What is going to crack under load
The without-cause termination clause limits your entitlement to ESA minimums. Recent Ontario Court of Appeal decisions (Waksdale, Rahman) have held that if any termination provision in the contract is unenforceable, the entire termination clause falls and common-law reasonable notice applies. The clause here references the for-cause ESA standard incorrectly, which may invalidate the whole termination section. Useful to you only if you can afford to litigate it.
Section 12 prohibits competitive activity for 12 months in 'any industry in which the company operates' and across all of Canada. Under the Working for Workers Act 2021 and the existing common law, post-employment non-competes are largely unenforceable in Ontario for non-executive employees. Even where enforceable, broad geographic and scope restrictions usually fail the reasonableness test. Enforcement is unlikely — but a former employer can still send a cease-and-desist that derails your next role.
Section 14 assigns to the employer all intellectual property 'created during the term of employment' that 'relates to the company's business or anticipated business'. There is no carve-out for prior inventions, no schedule of pre-existing IP, and no time-of-day limitation. A side project on the weekend in a related domain could become company property by default.
The 20% target bonus is described as 'discretionary, based on individual and company performance, payable at the company's sole and absolute discretion'. There is no formula, no targets to be set, and no requirement that the bonus be paid even if targets are met. In practice this means the headline compensation is $185K, not $222K. Negotiate for a measurable formula or treat the bonus as upside, not base.
Obligation breakdown across the term
Headline compensation is $222K (base plus target bonus). Realistic compensation is closer to $185K plus partial bonus and unvested equity, since the bonus and equity have meaningful conditions attached. Negotiate accordingly.

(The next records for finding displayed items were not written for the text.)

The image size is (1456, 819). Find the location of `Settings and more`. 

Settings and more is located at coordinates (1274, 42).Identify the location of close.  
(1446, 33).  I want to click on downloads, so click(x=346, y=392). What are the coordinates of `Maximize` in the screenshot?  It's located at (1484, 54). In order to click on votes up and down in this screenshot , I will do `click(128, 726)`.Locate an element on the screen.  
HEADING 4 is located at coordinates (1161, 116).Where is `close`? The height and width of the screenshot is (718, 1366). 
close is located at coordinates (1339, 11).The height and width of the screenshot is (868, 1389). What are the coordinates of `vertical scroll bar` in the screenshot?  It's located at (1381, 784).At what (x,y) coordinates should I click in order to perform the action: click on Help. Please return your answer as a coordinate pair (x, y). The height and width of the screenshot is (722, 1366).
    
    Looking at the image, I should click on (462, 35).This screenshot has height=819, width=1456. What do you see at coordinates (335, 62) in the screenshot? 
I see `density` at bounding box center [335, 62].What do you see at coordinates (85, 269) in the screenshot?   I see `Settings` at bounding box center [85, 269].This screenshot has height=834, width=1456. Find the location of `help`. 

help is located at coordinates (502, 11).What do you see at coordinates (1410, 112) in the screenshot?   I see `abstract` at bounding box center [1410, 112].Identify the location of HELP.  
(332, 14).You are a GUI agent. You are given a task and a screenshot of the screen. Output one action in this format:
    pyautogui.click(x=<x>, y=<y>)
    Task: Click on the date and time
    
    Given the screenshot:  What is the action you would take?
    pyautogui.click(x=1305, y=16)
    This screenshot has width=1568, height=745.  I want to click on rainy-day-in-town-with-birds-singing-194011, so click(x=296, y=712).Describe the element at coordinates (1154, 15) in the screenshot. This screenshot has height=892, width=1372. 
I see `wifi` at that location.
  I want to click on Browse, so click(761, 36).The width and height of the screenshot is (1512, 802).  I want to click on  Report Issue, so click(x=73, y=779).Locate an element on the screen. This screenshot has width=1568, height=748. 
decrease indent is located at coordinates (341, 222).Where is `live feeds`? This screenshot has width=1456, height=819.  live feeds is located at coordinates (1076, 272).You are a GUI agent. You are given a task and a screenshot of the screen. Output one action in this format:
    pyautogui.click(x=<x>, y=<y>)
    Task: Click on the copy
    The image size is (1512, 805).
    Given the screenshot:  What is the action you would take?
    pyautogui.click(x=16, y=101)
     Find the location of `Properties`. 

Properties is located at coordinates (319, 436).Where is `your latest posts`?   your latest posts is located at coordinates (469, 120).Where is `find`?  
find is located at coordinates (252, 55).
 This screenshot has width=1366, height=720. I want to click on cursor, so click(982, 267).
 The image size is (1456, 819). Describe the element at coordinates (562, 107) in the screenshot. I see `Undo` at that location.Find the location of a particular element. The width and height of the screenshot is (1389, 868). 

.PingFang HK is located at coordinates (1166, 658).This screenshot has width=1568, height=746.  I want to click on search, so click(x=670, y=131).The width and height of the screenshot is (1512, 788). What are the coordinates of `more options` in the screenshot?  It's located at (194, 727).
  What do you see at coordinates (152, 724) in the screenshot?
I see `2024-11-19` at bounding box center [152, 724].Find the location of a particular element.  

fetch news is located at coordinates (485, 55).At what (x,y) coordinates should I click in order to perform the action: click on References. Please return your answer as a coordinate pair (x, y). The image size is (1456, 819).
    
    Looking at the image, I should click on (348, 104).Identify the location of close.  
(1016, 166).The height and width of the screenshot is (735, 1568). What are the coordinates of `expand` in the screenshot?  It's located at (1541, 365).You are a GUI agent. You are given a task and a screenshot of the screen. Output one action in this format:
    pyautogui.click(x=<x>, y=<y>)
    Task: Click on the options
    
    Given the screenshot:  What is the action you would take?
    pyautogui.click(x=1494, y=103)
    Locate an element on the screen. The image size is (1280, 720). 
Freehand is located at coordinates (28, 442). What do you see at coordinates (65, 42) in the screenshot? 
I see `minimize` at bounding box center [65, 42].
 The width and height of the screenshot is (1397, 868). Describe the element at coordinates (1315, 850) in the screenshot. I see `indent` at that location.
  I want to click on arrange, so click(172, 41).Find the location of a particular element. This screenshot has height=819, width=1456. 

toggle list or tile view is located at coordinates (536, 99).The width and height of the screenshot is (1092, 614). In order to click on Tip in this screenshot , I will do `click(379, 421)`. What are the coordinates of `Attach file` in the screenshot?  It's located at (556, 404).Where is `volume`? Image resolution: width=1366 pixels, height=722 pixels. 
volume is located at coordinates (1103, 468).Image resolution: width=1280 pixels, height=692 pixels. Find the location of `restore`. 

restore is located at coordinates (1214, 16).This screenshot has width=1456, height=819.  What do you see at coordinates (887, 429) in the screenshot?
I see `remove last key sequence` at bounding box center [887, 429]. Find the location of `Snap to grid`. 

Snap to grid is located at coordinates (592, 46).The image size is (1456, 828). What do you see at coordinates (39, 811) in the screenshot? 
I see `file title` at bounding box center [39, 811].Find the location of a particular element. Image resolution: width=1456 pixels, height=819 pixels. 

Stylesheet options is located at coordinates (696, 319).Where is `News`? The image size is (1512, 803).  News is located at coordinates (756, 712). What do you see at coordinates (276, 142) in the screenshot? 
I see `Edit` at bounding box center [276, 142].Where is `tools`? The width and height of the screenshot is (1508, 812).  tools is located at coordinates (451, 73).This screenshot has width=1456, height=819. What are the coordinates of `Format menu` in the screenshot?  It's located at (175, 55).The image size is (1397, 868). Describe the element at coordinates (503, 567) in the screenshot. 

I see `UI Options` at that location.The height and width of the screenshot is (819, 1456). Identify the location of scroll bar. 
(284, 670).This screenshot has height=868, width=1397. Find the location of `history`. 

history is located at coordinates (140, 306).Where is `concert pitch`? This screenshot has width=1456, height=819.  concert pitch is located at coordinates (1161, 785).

Put these in writing before signing
- Q01Will you replace the without-cause termination clause with a fixed enhanced-severance formula (e.g., 1 month per year of service, minimum 4 months)?
- Q02Can §12 be limited to a non-solicit of customers and employees, with no non-compete clause, given the legal status in Ontario?
- Q03Can §14 carve out (a) pre-existing inventions on a schedule, (b) work clearly outside the company's business, and (c) work done on personal time and equipment?
- Q04Will you replace 'sole and absolute discretion' on the bonus with a formula tied to measurable targets that get set and reviewed in writing?
- Q05Can you provide the equity plan documents now, including treatment on change of control, IPO acceleration, and post-termination exercise periods?
- Q06Will you confirm in writing whether the role is exempt from ESA overtime, and the rationale, since the title alone does not establish exempt status?
- Q07Can the sign-on bonus clawback be reduced to net (after-tax) and prorated by months remaining?
- Q08Will the offer letter explicitly say it is the entire agreement and no representations made in interviews are excluded from the contract?
- Q09What is the indemnity for actions taken in the scope of the role, and is D&O insurance in place for the position?
What to do next
- 01Bring this report to a qualified Canadian employment lawyer for a focused review of §9, §12, and §14.
- 02Get the equity plan documents and a recent cap table summary before signing. Equity language in the offer is incomplete without these.
- 03Model the realistic compensation scenario: base alone, base + half of target bonus, base + full vest if you stay 4 years.
- 04If you have any pre-existing IP, document it on a schedule and attach it to the signed offer.
- 05Do not give notice at your current employer until §9 and §12 are addressed in writing.
General business and document analysis only. Not legal, financial, or investment advice. Always consult qualified counsel before signing.